Start of Material supplied

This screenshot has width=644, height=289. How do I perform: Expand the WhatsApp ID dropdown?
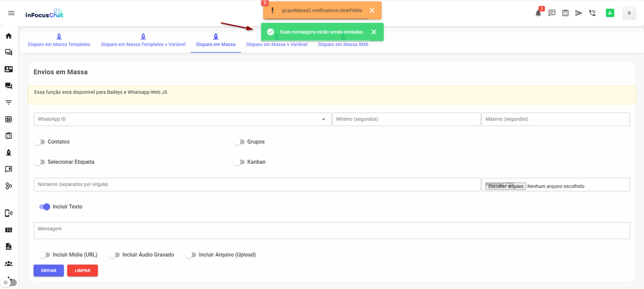(x=323, y=120)
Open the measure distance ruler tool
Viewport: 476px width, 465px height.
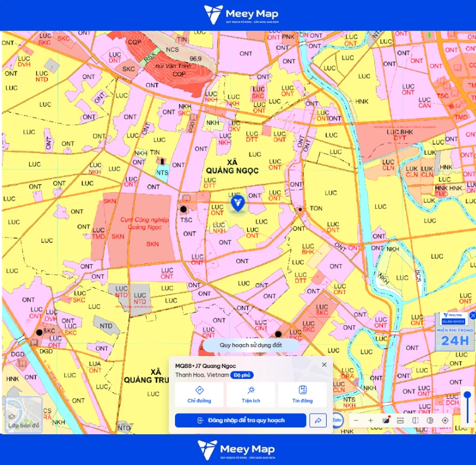[400, 420]
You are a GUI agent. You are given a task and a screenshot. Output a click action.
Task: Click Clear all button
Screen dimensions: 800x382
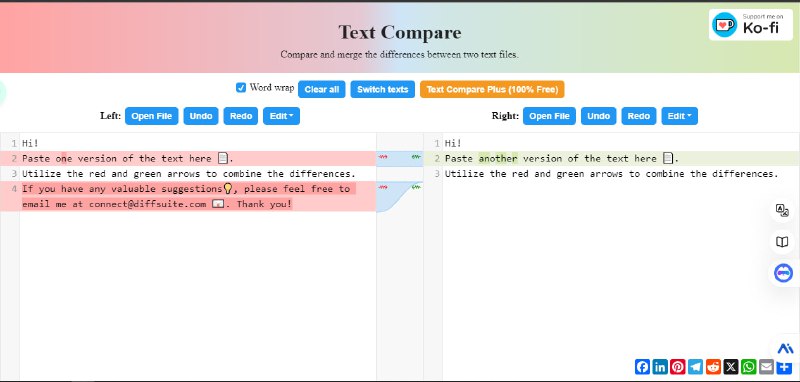322,89
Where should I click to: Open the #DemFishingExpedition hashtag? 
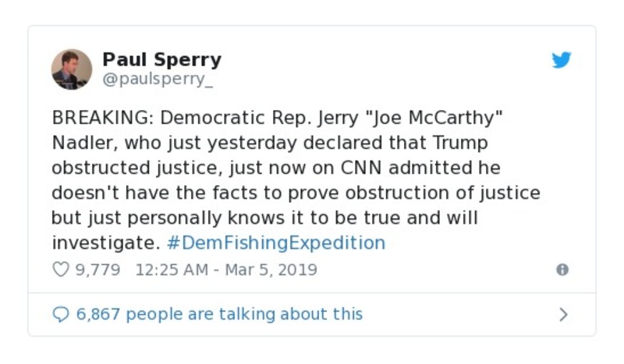(x=276, y=242)
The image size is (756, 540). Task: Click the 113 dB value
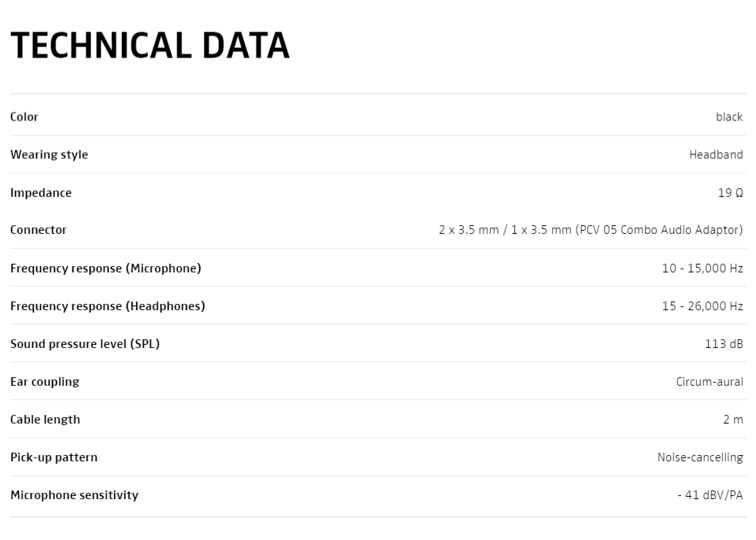(x=724, y=344)
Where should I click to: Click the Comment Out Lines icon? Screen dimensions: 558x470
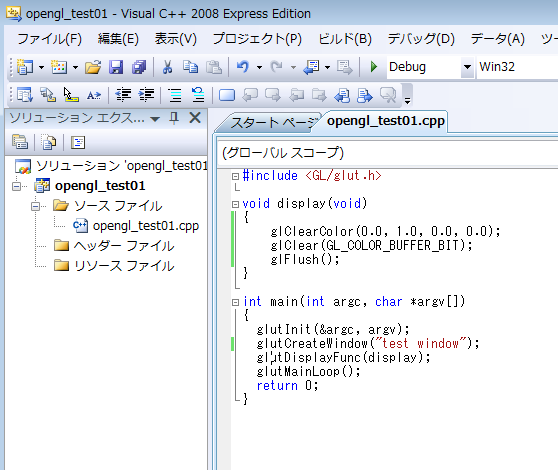point(175,95)
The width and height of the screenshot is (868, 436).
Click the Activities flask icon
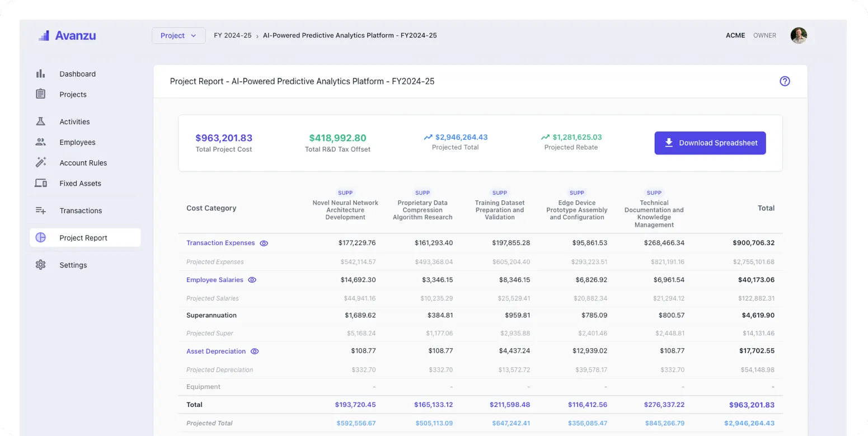[x=40, y=121]
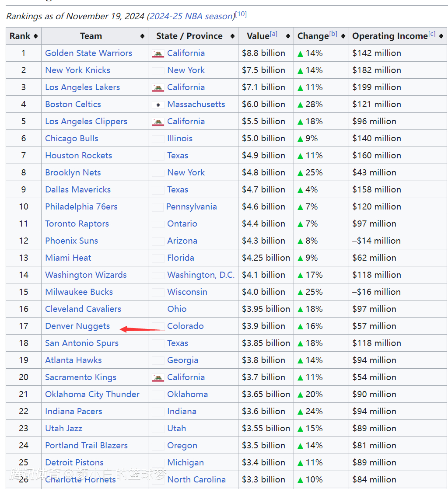Open the Toronto Raptors link
Image resolution: width=448 pixels, height=489 pixels.
[x=77, y=224]
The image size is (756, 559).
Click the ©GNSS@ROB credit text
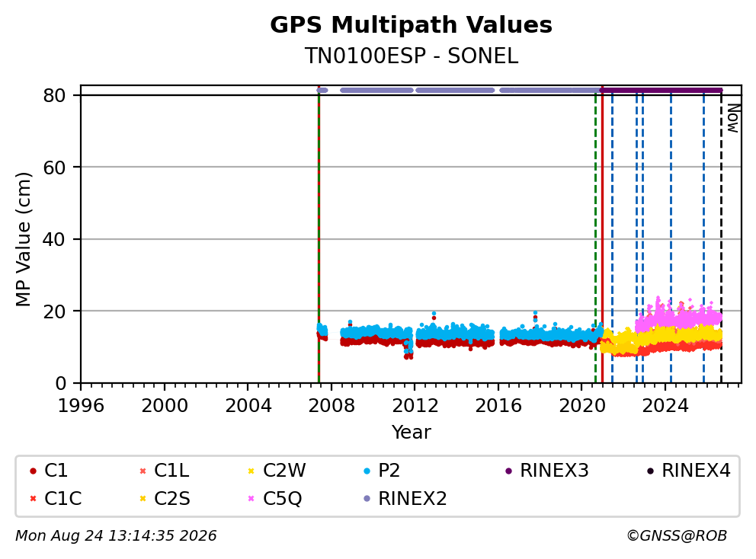tap(677, 536)
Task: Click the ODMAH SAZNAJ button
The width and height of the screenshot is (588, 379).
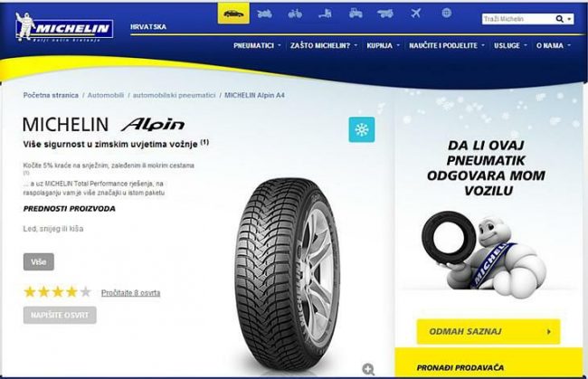Action: 488,331
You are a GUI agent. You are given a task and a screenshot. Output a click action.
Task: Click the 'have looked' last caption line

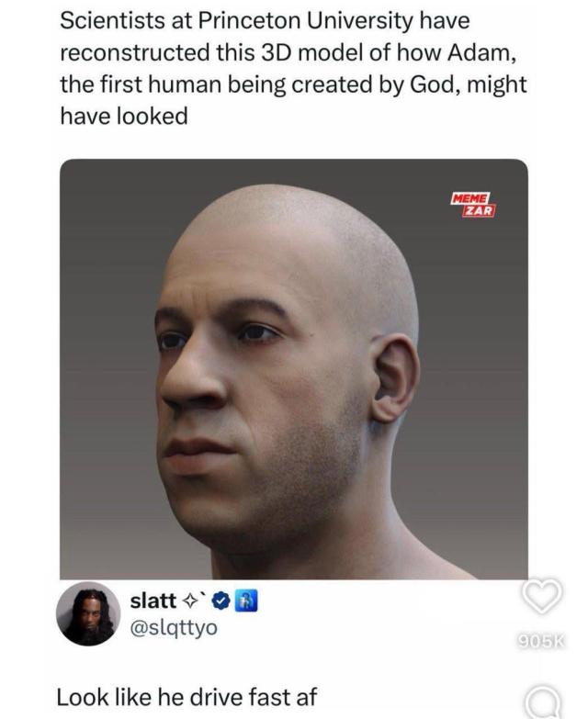point(124,116)
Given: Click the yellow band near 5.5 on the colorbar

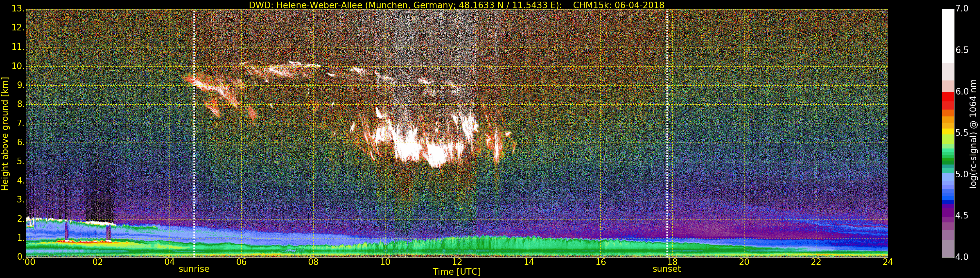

End of Material supplied

Write the lines out exactly, beginning at the line that holds "The width and height of the screenshot is (868, 436)." and stopping after the last line of the entries; include no pictures.

*Answer section*.
The width and height of the screenshot is (868, 436).
Click the Activities flask icon
[x=40, y=121]
Open the Toronto Raptors link
Image resolution: width=448 pixels, height=489 pixels.
[x=77, y=224]
The image size is (756, 559).
Click the ©GNSS@ROB credit text
tap(677, 536)
Task: Click the ODMAH SAZNAJ button
The width and height of the screenshot is (588, 379).
Action: 488,331
You are a GUI agent. You are given a task and a screenshot. Output a click action.
Task: Click the 'have looked' last caption line

point(124,116)
Given: Click the yellow band near 5.5 on the colorbar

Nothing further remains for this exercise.